When the lifting member 445 moves downward from the first state, the weight member 442 moves downward in accordance with the movement of the lifting member 445. Further, the lower side portion of the weight member 442 is in contact with the bottom portion of the weight arrangement 443 from above.
Here, the weight member 442 has a size (and/or shape) such that the member arrangement hole 446 of the vibration member 416 cannot be inserted from above. Therefore, when the lifting member 445 continues to move downward, the lifting member 445 is disposed at a position separated downward from the weight member 442. On the other hand, the weight member 442 is placed on the bottom portion of the weight arrangement portion 443. Thereby, the transition from the first state to the second state is completed. That is, the weight of the weight member 442 is added to the weight measuring means of the medicine feeder 405, and the weight of the weight member 442 is measured by the weight measuring means.
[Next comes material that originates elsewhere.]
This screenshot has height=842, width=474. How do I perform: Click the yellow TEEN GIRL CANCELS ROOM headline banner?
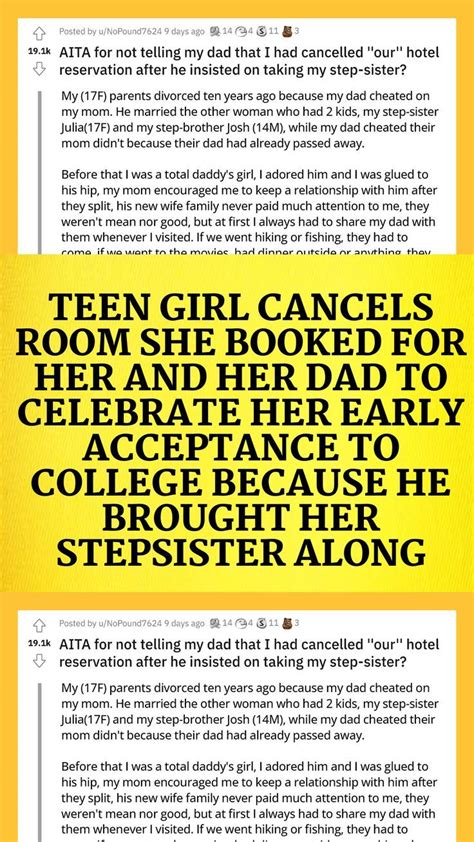click(x=237, y=423)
As described above, since the first state can be changed to the second state, an operation (correction of the weight measuring unit, failure detection) of determining whether or not the weight measuring unit is in a state in which the weight can be accurately detected can be performed as described above. For example, in the calibration of the weight measuring unit, in the first state, the weight measurement by the weight measuring unit of the medicine feeder 405 is performed. After that, the state is changed to the second state, and weight measurement by the weight measuring means of the medicine feeder 405 is performed. Then, it is determined that the weight of the weight member 442 is correctly detected, provided that the value obtained by subtracting the detected value of the weight measurement performed in the first state from the detected value (measured value) of the weight measurement performed in the second state is the same as the weight of the weight member 442. That is, it is determined that the weight measuring unit is in a state in which the weight can be accurately detected.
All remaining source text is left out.